Unfortunately, that place is a yard in the middle of a middle-class, residential neighborhood.
Neighbors have complained repeatedly over the past year about what they consider a pile of junk at the home of Vicki Massi and Perry Baldwin on Drasin Drive. The city of Santa Clarita has cited Massi, who owns the residence, six times in the past nine months for dumping the stuff on the front lawn.
Massi doesn’t deny the charges.
“My boyfriend collects and sells things,” she said, matter-of-factly, standing outside the house. “He finds them in people’s trash.
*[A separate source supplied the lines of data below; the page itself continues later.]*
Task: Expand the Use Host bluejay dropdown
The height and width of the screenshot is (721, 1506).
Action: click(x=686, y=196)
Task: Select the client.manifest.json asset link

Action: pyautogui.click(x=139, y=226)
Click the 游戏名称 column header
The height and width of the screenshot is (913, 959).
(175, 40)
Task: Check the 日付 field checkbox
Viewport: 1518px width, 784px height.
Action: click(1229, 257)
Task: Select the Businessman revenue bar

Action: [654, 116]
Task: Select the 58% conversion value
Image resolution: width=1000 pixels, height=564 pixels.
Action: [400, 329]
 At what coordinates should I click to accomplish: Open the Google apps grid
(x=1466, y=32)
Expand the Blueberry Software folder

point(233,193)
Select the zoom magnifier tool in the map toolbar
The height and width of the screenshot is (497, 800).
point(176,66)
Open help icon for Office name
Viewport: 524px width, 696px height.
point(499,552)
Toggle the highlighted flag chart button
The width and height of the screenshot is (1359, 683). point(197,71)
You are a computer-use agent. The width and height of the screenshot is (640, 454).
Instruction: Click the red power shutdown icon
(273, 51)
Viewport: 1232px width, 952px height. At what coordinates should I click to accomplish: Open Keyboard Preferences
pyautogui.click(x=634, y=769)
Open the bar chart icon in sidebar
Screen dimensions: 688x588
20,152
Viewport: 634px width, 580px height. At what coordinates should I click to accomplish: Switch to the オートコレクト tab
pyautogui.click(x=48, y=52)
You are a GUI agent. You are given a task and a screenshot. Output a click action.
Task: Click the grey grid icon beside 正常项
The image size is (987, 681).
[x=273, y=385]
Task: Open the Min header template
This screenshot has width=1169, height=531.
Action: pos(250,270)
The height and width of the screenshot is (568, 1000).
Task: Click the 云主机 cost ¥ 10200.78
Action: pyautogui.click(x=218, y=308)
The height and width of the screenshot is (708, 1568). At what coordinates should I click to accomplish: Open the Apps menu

You wouldn’t believe what people throw away.”
Baldwin, a machinist, was reached at work but declined comment.
The neighbors complain that when the city confronts Massi and Baldwin, they simply lug their loot to the back yard where now stands a mountain of miscellany.
Then they start piling up the stuff in the front yard, again.
“It’s just a vicious cycle and a game they are playing,” said Catherine Pulsifer, a neighbor who has complained many times to the city on the problem. “And they play it very well.”
In addition to the aforementioned items, the yard, viewed from next door, now holds coolers, screens, metal sheets, hibachis, doors, motorcycle frames, lawn chairs, a bird bath and much more.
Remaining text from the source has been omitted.